Adapted from a Steven Millhauser short story, The Illusionist is set in Vienna around 1900 against the backdrop of the kind of class privilege that somersaulted Europe into two horrific twentieth-century wars. The picture opens with a seemingly distraught magic performer (Edward Norton) being arrested on stage by Chief Inspector Uhl (Paul Giamatti) and a dozen spike-helmeted imperial soldiers. The picture then backtracks to find the performer's origins as a rural Hungarian cabinet maker's teenage son (Aaron Johnson), whose life is transformed by magic. While doing tricks in the local square, the young magician makes the acquaintance of young Duchess Sophie von Teschen (Elinor Tomlinson), and soon the teens are sweethearts. Alas, the girl's parents disapprove of her association with a "peasant" and force the youngsters apart. Thereafter, the boy wanders the world for 15 years, studying the craft of sleight of hand and turning himself into a master illusionist.
Then he suddenly appears in Vienna and, using the stage name Eisenheim, quickly turns half-filled theaters into standing room only. Eisenheim becomes such a sensation that the haughty and dismissive Crown Prince Leopold (Rufus Sewell) decides to catch the show and see what the furor is about. Leopold arrives in the company of his presumed fianc, none other than Duchess Sophie (Jessica Biel), now grown and more beautiful than ever. Pretty soon Eisenheim and Sophie are arranging rendezvous and rekindling their love, but when the Duchess breaks it off with the Prince, she ends up dead. We don't see Leopold actually commit the crime, but he's the only reasonable suspect, despite the police chief's arrest of another man.
From this point forward, The Illusionist becomes an intricate game of cat and mouse, or better, a for-keeps game of rock, paper, scissors. Viciously jealous of Eisenheim, Leopold orders Uhl to find a way to imprison the performer. Eisenheim, meanwhile, seemingly teetering on the edge of despair, tries to cajole Uhl into recognizing that the prince is a murderer. Much complicates the relations among these three men. Wielding promises about instant modernization, Leopold has been fashioning a coalition of influential nobles, including Sophie's family, to topple the emperor and allow Leopold to ascend to the throne immediately. Uhl's career has blossomed because of Leopold's patronage, and if he remains loyal he could become the chief law enforcement official in the empire.
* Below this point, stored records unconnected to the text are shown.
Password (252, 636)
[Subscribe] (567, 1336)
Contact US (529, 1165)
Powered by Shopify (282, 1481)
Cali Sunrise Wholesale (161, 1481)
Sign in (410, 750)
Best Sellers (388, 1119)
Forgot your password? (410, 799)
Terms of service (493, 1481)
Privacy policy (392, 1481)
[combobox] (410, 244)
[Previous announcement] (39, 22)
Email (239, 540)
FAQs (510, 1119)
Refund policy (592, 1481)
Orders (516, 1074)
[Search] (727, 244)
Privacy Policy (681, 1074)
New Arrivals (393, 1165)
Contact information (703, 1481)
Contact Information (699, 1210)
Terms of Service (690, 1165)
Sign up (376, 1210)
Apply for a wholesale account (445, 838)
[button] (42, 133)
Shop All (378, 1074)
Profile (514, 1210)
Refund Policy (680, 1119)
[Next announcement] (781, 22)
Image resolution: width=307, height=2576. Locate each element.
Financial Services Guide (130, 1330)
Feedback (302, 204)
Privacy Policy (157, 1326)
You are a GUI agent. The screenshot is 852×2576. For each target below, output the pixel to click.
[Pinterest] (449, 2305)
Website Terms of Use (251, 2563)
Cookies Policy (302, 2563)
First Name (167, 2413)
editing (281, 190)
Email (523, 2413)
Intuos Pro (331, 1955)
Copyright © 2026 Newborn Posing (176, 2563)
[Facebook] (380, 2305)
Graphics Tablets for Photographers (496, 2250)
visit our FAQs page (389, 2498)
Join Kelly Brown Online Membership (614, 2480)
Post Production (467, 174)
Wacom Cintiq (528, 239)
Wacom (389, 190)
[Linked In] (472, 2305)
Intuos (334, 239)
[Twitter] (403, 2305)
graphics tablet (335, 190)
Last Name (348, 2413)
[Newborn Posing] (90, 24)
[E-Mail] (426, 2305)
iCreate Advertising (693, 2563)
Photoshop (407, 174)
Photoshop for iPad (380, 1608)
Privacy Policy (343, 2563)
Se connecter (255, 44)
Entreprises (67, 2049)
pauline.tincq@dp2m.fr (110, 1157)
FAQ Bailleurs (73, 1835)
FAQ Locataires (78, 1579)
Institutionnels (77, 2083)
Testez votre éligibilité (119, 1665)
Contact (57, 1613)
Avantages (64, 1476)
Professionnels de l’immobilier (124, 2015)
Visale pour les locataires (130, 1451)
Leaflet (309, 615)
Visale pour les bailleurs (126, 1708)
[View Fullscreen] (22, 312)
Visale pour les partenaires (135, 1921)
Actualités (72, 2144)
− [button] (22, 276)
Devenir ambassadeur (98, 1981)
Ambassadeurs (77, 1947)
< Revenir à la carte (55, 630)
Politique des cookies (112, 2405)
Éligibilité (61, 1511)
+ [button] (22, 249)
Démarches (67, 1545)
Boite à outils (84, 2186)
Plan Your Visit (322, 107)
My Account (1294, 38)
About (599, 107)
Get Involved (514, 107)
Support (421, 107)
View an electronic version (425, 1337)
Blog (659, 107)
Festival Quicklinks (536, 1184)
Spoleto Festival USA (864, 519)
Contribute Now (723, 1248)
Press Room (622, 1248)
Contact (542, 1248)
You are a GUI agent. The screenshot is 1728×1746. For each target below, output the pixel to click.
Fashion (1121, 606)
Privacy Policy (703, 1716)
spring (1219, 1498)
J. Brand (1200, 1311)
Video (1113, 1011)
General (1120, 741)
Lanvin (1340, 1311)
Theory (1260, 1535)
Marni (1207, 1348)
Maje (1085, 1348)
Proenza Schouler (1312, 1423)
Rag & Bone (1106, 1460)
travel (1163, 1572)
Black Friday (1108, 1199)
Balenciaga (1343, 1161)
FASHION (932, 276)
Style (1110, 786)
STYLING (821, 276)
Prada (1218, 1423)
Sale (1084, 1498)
But Uhl is the son of a butcher and identifies with Eisenheim's comparable rise from the artisan class. Uhl is also a man who knows the difference between right and wrong. How he will act when he has to choose directly between them is one of the picture's successful narrative engines.
There are a lot of tricks for magic fans in this movie. There are card tricks we've seen Penn and Teller perform. Gloves turn into birds. Items vanish and reappear in seemingly impossible places. An elaborate illusion makes an orange seed turn into a citrus bush with live oranges bursting from its branches. One can imagine the fun in seeing these tricks live. But magic loses some of its appeal on film because we know that the very medium and its vast reliance on special effects is itself a kind of trick. When Eisenheim begins to conjure ghosts on stage, including that of his beloved Sophie, we are supposed to wonder if in his grief he has made some devilish bargain and acquired supernatural talents. But we determinedly want to hold on to the possibility that he's just orchestrating the greatest illusion of all time. Unfortunately, the script's speculation that he's somehow found a way to employ tools from the infant cinema just don't compute, and as the picture moves into its last half hour it loses some of its allure.
The first hour, however, held me unusually well. The story has grip, and even if the end is rushed, pat and sadly predictable, Edward Norton never loses command. Throughout his career, from Primal Fear to American History X to Fight Club to 25th Hour, Norton has played characters who are contradictory and unknowable, con artists, shape shifters. He's terrific here. And Giamatti is every bit his equal, reminding me of Wilford Brimley, whose great work in the 1980s always fleshed out secondary roles with the pulse of human complication. Norton and Giamatti are reasons enough for an outing to The Illusionist.